Las grandes religiones monoteístas, el pensamiento judeo-cristiano-islámico, rompen esa idea de una repetición de ciclos de muerte y renovación del mundo y del individuo. Conciben un comienzo único (la Creación del mundo) y un tiempo que se encamina hacia un final: el Apocalipsis, el Juicio Final, después del cual no habrá nuevo comienzo, sino la más desnuda Eternidad. Desde entonces existe la Historia, la terrible conciencia de que todo pasa sólo una vez y para siempre: volverán las oscuras golondrinas, pero no serán las que aprendieron nuestros nombres. Desde entonces el Tiempo, que en los mitos del eterno retorno era profundamente ajeno y exterior, un tiempo al que el ser humano estaba sometido, ahora está puesto en las manos del hombre: es su condena, pero también su responsabilidad y su reino.
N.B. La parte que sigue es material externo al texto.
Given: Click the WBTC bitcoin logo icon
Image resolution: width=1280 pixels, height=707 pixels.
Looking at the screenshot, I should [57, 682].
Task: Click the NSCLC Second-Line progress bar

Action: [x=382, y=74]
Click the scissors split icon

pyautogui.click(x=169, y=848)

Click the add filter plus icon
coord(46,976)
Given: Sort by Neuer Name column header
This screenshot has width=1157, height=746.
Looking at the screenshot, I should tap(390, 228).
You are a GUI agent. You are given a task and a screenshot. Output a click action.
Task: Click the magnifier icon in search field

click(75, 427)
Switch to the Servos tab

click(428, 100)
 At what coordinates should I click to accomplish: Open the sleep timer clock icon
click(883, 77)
El Tiempo es una invención de la cultura. Sólo la Eternidad es natural. Stephen Hawking en su Historia del tiempo cita a San Agustín y coincide con él: antes de la Creación el tiempo no existía, es un atributo del mundo. Para Hawking, para Einstein, el tiempo es una de las cualidades de la materia. La famosa fórmula E=m.c2 en que la energía es igual a la masa por la velocidad de la luz al cuadrado incluye al tiempo en su ecuación. En efecto, la velocidad se calcula según la relación tiempo por distancia, y por lo tanto el tiempo queda definido como una parte integrante de toda energía, de toda materia, de la misma masa. No estamos inmersos en un Tiempo fuera de nosotros mismos, sino que el Tiempo nos constituye.